CHRISTO AND JEANNE-CLAUDE
Christo and Jeanne-Claude were both born on June 13, 1935, he in Bulgaria, she in Morocco. They met in Paris in 1958 when Christo was commissioned to paint a portrait of Jeanne-Claude's mother. Since that time they have collaborated on an impressive oeuvre of artistic work. The wrapping of the Reichstag in the summer of 1995 once again placed the Christos in the spotlight of the international art world, a center stage position they have held several times before: in 1991 during the installation of The Umbrellas, Japan-U.S.A., 1984-91; in 1985, with The Pont Neuf Wrapped, Paris, 1975-1985; in 1976, with the installation of the Running Fence, Sonoma and Marin Counties, California, 1972-76; and so on back to their first collaborations in 1961 on the docks of the Cologne harbor. The Christos exhibited in numerous places in Belgium, including the Wurth Museum in Turnhout, the Museum of Contemporary Art in Gent, the Centre d'Art Nicolas de Staël in Braine-L'Alleud and the Guy Pieters Gallery in Knokke-Zoute.
On 3 January 2005, work began on the installation of the couple's most protracted project, The Gates, in Central Park in New York City. They have also referred to it as "The Gates, Central Park, New York, 1979-2005" in reference to the time that passed from their initial proposal until they were able to go ahead with it: only with the permission of the new mayor of New York, Michael R. Bloomberg, were they able to proceed. "The Gates" was open to the public from 12 February until 27 February 2005. A total of 7,503 gates made of saffron-yellow material were placed on paths in Central Park. They were five metres high and had a combined length of 37 km. Bloomberg, a great fan of the Christos, presented them with the Doris C. Freedman award for public art for the installation.

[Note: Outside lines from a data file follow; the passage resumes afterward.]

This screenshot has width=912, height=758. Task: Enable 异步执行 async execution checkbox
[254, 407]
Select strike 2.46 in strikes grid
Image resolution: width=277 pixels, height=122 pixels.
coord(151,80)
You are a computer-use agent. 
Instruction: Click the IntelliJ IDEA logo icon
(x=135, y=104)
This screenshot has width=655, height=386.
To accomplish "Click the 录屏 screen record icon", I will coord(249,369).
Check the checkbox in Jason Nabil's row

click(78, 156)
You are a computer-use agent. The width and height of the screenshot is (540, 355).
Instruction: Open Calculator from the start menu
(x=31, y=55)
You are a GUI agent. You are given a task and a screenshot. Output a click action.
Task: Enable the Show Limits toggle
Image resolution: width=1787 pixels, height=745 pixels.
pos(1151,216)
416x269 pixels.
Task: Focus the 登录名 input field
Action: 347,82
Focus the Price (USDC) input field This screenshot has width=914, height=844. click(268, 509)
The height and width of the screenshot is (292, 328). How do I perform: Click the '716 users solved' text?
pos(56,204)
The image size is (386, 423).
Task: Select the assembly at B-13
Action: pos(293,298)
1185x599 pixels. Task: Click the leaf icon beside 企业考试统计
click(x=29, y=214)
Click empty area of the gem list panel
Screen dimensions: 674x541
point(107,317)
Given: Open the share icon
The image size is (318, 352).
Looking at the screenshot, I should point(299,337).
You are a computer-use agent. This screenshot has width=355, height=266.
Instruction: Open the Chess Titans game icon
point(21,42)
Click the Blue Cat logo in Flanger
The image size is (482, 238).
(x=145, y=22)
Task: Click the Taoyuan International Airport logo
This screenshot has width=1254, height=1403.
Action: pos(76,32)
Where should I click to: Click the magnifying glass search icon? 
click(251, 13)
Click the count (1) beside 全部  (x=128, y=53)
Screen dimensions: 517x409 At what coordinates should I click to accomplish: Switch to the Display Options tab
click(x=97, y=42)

The cost of the project was estimated at $21 million US dollars which was raised entirely by Christo and Jeanne-Claude selling studies, drawings, collages, works from the 1950s and 1960s as well as original photographs of their other works. They did not accept any sponsorship, nor did the city of New York have to provide any money for the project. Christo and Jeanne-Claude donated all the money raised from the sale of souvenirs such as postcards, t-shirts and posters to "Nurture New York's Nature Inc." To avoid vandalism, around 600 paid employees ("Gate-keepers") distributed 1 million 7 cm² pieces of the material used for the project to visitors. The Gate-keepers also provided information to visitors about the project, and were responsible for unrolling the gates that had rolled over their crossbars in the high wind.